Thursday, 11 May 2017
Coming July a group of 20 honours programme students from Delft University of Technology will visit Tokyo to find out how Japan’s engineering education is keeping up with the rapidly changing engineering world.

Coming July a group of 20 honours programme students from Delft University of Technology will visit Tokyo to find out how Japan’s engineering education is keeping up with the rapidly changing engineering world. They will visit and interview technical companies and Tokyo Institute of Technology and will deliver a report to 4TU.CEE with their findings.

Tokyo

Sander Leussink, Board member of Honours Platform Delft, is looking forward to the trip. ‘Every year our platform organises a study tour.

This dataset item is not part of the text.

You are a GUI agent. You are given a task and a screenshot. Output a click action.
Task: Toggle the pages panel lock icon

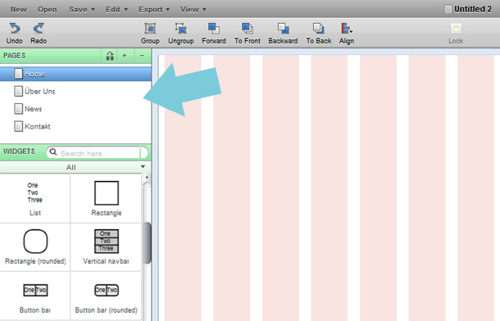[110, 56]
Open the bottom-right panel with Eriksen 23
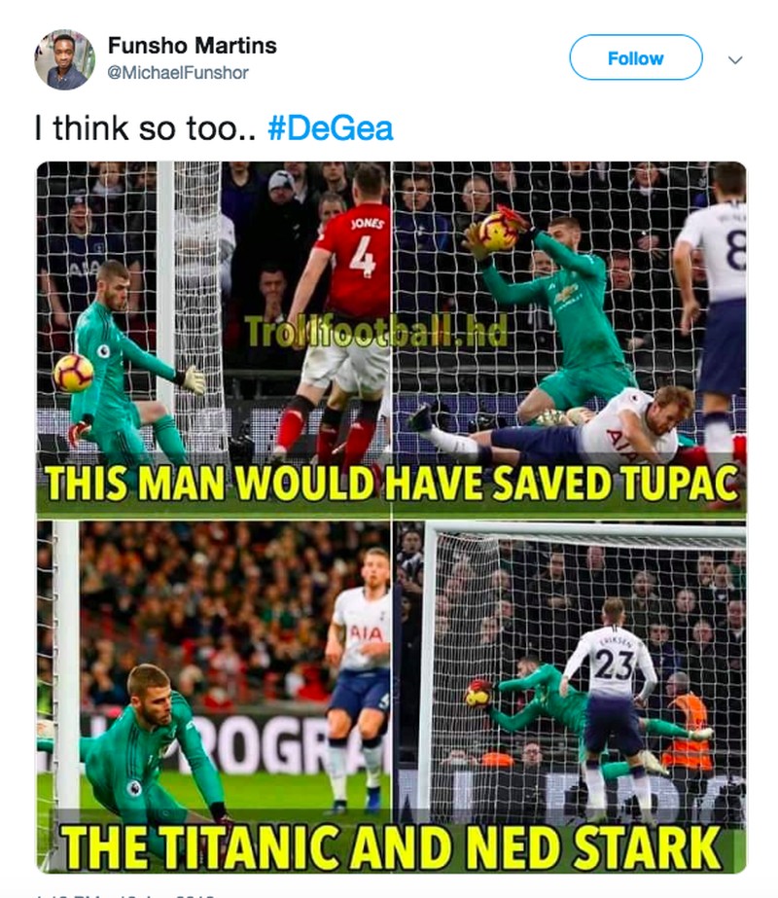Screen dimensions: 778x898 tap(569, 696)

This year we wanted to visit Tokyo since it is the biggest and one of the most advanced technical cities in the world with thriving engineering businesses. We did not just want to go and have a fun trip, we also wanted to make ourselves useful by doing research. This is where Birgit de Bruin of the TU Delft University Fund brought us into contact with Aldert Kamp, 4TU.CEE coordinator for TU Delft and Director of Education at the Faculty of Aerospace Engineering.  With his booklet ‘Engineering education in a rapidly changing world’ he inspired us to find out how Japan is dealing with future challenges in engineering education, to discover whether they are coping with similar issues as we are here’, says Leussink.

Research subjects

During a project kick-off day, to be held on 20 May, the selected students will get to know each other, dive into research topics and draft research questions. All faculties are represented in the group of students that will be looking at five research themes, such as ‘interdisciplinary system thinking’ and ‘intrapreneurship’. Leussink: ‘We hope to give insight in what technical companies in Japan, or even broader in Asia, are looking for in future engineers and how Asian universities of technology are responding to this’.